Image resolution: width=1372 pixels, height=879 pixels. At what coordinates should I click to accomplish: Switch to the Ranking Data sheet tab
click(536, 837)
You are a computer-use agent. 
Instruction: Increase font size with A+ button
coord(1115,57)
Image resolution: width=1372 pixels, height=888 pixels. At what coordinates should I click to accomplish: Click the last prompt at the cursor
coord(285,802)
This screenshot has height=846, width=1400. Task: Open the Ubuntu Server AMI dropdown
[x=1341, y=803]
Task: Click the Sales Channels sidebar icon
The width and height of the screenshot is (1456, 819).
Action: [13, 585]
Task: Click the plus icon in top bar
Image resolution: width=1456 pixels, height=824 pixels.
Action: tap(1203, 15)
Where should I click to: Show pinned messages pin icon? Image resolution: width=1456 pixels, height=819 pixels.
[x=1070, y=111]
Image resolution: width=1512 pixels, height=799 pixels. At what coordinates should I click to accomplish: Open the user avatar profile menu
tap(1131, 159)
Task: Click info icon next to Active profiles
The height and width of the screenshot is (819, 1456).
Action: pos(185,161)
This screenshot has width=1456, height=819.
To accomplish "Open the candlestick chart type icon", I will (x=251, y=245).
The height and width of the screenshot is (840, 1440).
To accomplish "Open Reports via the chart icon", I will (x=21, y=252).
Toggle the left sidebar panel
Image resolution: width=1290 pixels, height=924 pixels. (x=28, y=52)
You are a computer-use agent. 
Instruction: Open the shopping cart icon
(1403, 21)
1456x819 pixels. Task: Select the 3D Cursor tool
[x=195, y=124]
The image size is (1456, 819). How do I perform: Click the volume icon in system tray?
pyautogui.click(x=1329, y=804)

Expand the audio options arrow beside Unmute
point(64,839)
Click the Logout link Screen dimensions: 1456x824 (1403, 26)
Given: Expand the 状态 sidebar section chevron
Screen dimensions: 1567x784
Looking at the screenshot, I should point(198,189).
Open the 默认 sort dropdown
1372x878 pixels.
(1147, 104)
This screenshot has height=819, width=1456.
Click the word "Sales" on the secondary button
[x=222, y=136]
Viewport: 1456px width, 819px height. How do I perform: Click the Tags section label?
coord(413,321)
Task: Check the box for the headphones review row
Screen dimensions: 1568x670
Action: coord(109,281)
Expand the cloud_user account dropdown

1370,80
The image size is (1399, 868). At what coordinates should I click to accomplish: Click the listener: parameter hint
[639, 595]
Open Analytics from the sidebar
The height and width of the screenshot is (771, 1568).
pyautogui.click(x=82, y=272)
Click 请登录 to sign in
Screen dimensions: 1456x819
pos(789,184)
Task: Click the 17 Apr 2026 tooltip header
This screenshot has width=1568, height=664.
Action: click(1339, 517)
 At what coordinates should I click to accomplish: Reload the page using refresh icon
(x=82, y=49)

○ ○ ○ ○ ○

The answer must be every line from the records above that contains "chart".

To accomplish "Open the candlestick chart type icon", I will (x=251, y=245).
To accomplish "Open Reports via the chart icon", I will (x=21, y=252).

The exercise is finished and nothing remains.